And the 2019 Caine Prize for African Writing goes to…

Nigerian writer Lesley Nneka Arimah has won the 2019 Caine Prize for African Writing – often described as Africa’s leading literary award, for her short story entitled “Skinned”.
‘Skinned’ envisions a society in which young girls are ceremonially ‘uncovered’ and must marry in order to regain the right to be clothed.
It tells the story of Ejem, a young woman uncovered at the age of fifteen yet ‘unclaimed’ in adulthood, and her attempts to negotiate a rigidly stratified society following the breakdown of a protective friendship with the married Chidinma.
With a wit, prescience, and a wicked imagination, ‘Skinned’ is a bold and unsettling tale of bodily autonomy and womanhood, and the fault lines along which solidarities are formed and broken.
Announcing the award, Peter Kimani said: “The winner of this year’s Caine Prize for African Writing is a unique retake of women’s struggle for inclusion in a society regulated by rituals.

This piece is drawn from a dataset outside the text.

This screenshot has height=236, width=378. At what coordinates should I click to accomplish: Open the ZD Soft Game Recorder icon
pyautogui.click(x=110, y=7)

Lesley Nneka Arimah’s Skinned defamiliarises the familiar to topple social hierarchies, challenge traditions and envision new possibilities for women of the world.
Using a sprightly diction, she invents a dystopian universe inhabited by unforgettable characters where friendship is tested, innocence is lost, and readers gain a new understanding of life.”
Skinned, is published inMcSweeney’s Quarterly Concern (Issue 53) 2018.